MIAMI – The Massachusetts Institute of Technology (MIT) has disclosed a new study that estimates that blocking middle seats on airplanes could decrease the risk of passengers getting coronavirus by nearly half.
Some airlines started flight resumption plans implementing this practice by limiting their seat capacity; however, part of them stepped back and just starting to book flights in full capacity again.
The MIT paper said that while the chances of catching the virus from a nearby passenger on a full flight are about 1 in 4,300, there is the likehood that those numbers can decrease to 1 in 7,700 if the middle seats are left empty.
The author of the study, Arnold Barnett, said that his analysis is an approximation of the implications of flight booking. As carriers are “setting their own policies,” the study is aimed so the public can understand the risk of their choices.
An interesting revealed fact is that the odds of dying from a COVID-19 contagion on a flight are far feasible than dying in a plane crash, which probability is about 1 in 34 million.
First policies on middle seat capacity
With the promise of a safe return to the skies, major US companies have established new policies on seat capacity during purchases.
The initial plan was also part of a strategy to gain passengers’ trust again, implementing new guidelines due to the fear of contracting the virus.
First approaches on social distancing were implemented by Delta Air Lines (DL) in 50%, 60%, and 75% capacities, American Airlnes (AA) in 50% of capacity, and United Airlines (UA) just blocking middle seat purchases according to travel class.

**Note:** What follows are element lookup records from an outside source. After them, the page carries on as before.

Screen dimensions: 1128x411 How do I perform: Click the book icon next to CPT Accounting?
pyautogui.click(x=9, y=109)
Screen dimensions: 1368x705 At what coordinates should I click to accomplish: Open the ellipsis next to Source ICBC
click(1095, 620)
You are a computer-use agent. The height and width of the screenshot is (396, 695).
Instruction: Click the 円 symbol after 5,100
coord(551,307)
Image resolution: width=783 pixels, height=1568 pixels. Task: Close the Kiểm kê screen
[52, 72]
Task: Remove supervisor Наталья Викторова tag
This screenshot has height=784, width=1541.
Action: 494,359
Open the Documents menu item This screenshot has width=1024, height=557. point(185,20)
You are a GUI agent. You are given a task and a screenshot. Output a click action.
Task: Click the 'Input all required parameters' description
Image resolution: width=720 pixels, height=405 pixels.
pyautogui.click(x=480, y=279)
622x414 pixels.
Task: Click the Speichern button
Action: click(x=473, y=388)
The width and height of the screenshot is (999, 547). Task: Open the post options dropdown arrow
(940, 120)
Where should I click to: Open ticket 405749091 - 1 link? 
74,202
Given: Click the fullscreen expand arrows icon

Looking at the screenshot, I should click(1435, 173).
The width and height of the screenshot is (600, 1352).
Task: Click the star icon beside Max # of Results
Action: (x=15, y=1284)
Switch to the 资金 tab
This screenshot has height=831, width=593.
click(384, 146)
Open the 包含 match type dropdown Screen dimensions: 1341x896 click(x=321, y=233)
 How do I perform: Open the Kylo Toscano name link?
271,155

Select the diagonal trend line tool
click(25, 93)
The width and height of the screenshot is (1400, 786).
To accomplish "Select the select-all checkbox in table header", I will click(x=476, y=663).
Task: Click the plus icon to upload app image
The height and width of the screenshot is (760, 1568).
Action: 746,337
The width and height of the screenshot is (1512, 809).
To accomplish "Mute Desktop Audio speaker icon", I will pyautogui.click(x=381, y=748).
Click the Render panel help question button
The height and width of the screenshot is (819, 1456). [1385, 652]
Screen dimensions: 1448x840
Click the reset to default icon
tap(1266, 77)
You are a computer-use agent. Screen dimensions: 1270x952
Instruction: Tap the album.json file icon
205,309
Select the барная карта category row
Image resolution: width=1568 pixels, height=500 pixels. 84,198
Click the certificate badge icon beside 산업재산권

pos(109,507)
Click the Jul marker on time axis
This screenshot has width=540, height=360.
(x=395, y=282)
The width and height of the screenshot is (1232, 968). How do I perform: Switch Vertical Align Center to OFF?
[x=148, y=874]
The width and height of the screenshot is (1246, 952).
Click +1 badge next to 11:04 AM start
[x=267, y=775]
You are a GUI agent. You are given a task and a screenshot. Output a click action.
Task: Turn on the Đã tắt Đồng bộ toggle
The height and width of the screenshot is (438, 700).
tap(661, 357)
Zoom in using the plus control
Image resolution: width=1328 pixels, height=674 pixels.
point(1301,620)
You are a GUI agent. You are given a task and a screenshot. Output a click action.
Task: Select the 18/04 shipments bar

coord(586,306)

Following suit, jetBlue (B6), Southwest Airlines (WN), Alaska Airlines (AS) and Frontier Airlines (F9) informed at the beginning of June that they would resume some flights without selling all their seat capacities.
A New Definition of Recovery
According to a report by the Washington Post, In July, AA, UA, and B6 announced that they would change their policies by booking middle seats again. In contrast, DL and WN will apply the blocking on capacity until September.
While flight decisions still rely on passengers, it is no secret that these policies were easy to implement during lighter resumptions.
The weight of middle seats capacity risks seems to be divided around a recovery in airlines revenue and a safe recovery of the industry during these unprecedented times.